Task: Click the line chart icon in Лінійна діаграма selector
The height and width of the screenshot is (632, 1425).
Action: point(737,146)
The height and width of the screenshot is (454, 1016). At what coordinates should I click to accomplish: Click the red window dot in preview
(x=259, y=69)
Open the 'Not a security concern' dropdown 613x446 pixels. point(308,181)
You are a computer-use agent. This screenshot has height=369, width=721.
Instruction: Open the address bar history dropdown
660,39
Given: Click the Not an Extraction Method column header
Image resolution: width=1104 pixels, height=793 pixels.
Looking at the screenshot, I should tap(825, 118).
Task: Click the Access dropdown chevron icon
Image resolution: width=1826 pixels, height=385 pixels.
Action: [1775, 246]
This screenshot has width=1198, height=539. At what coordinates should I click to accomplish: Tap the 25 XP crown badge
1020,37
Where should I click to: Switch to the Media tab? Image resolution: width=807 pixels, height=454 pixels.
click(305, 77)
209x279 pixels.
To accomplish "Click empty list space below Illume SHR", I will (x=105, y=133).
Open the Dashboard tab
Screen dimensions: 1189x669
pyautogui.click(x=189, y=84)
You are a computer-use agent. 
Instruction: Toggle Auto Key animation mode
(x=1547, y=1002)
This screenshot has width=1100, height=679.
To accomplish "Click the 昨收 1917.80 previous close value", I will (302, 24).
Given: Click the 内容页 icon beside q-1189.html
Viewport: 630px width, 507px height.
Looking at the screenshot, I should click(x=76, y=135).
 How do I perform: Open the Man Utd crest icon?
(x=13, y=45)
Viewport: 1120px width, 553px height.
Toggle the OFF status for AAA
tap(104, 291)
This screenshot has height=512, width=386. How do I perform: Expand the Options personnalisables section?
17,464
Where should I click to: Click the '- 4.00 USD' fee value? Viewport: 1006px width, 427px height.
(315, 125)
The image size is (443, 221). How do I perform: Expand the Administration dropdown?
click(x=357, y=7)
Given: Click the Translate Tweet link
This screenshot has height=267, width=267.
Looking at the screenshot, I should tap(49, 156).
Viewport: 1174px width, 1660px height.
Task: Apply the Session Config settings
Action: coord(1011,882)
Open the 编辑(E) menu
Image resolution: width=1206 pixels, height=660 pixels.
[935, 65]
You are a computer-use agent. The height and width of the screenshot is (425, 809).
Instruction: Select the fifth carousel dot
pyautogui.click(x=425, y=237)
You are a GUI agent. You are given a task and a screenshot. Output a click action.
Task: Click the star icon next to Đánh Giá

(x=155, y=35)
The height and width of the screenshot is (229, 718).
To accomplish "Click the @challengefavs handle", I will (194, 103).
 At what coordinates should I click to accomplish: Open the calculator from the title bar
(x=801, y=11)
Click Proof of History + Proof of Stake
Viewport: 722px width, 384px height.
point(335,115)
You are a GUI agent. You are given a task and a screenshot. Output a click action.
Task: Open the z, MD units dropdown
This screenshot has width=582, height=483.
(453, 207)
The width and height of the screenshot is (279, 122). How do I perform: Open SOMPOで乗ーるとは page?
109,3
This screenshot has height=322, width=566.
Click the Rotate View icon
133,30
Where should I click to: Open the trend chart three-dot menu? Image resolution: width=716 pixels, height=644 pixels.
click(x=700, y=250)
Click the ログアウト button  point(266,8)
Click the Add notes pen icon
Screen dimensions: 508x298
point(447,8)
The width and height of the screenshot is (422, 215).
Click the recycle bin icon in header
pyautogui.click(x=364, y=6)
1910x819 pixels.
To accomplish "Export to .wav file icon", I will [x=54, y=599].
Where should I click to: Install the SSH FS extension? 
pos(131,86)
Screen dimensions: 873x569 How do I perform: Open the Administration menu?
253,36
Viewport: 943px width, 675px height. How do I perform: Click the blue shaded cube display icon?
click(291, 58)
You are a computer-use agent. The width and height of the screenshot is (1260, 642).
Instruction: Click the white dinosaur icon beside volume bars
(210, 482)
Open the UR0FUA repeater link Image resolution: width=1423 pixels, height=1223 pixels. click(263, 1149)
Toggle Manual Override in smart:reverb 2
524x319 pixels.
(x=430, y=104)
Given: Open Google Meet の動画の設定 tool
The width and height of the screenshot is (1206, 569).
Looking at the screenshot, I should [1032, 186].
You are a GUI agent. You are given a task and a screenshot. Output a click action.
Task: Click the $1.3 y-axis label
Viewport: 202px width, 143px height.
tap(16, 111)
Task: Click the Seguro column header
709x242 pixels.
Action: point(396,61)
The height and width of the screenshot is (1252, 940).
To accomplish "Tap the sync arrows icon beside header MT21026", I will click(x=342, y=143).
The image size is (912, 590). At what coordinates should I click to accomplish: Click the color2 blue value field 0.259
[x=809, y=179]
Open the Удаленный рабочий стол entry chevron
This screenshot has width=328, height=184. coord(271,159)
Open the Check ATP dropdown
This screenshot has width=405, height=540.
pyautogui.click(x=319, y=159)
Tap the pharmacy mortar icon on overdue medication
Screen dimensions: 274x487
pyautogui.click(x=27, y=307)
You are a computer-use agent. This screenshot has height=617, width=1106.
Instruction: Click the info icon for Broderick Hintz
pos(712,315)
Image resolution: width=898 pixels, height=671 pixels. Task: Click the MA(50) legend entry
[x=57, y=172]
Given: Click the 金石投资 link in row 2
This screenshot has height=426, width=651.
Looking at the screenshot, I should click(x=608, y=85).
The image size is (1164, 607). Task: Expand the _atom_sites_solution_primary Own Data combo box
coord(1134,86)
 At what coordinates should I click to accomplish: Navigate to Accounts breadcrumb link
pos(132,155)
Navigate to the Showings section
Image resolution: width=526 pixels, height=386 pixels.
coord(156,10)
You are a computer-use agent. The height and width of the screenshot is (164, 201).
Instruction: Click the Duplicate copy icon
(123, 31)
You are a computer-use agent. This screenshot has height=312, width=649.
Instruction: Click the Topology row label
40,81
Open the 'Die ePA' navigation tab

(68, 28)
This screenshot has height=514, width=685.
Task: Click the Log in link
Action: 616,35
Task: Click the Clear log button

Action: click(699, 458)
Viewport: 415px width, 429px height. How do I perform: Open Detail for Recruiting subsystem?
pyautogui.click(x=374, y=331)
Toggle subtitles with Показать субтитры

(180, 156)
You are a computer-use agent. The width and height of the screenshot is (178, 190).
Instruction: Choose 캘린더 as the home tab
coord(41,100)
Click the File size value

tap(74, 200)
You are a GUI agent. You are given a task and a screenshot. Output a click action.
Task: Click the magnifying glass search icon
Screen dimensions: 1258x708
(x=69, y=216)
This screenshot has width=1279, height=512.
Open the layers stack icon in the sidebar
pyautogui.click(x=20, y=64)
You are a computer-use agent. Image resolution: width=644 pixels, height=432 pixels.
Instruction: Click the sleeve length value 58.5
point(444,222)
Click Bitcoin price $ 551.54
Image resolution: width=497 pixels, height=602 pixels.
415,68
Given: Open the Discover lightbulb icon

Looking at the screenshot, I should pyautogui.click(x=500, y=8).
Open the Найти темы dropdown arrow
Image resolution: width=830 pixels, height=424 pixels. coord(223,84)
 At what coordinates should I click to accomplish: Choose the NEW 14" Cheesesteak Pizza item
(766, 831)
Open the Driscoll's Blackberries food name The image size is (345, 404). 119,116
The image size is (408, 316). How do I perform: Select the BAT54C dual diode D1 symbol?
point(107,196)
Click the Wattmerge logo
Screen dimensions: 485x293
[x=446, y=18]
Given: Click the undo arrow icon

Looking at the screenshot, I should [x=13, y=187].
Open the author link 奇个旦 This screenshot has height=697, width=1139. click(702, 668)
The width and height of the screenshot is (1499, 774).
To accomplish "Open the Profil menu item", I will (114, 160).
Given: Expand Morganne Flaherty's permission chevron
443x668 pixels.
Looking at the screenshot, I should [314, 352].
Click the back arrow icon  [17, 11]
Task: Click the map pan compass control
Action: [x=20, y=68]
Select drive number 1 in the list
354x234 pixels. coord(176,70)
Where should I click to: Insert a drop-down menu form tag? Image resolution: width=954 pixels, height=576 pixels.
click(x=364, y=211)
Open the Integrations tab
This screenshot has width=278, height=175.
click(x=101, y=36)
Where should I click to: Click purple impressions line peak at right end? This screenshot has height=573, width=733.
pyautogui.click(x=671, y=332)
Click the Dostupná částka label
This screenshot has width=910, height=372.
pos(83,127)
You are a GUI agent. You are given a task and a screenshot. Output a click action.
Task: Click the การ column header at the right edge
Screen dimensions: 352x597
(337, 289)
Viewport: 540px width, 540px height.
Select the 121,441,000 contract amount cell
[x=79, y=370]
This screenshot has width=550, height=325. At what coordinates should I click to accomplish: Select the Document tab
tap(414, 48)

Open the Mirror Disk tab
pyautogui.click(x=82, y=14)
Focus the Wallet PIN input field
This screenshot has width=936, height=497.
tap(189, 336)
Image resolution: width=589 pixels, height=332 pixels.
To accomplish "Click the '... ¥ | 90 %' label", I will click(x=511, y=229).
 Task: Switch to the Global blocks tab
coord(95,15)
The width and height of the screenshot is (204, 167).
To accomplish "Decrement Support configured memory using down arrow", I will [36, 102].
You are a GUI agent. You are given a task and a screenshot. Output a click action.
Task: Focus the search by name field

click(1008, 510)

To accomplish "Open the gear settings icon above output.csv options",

---*---

- Your task:
In the records above, retype exactly the lines from the one with "Image resolution: width=589" through the last one.

- Final answer:
Image resolution: width=589 pixels, height=332 pixels.
To accomplish "Click the '... ¥ | 90 %' label", I will click(x=511, y=229).
 Task: Switch to the Global blocks tab
coord(95,15)
The width and height of the screenshot is (204, 167).
To accomplish "Decrement Support configured memory using down arrow", I will [36, 102].
You are a GUI agent. You are given a task and a screenshot. Output a click action.
Task: Focus the search by name field

click(1008, 510)

To accomplish "Open the gear settings icon above output.csv options",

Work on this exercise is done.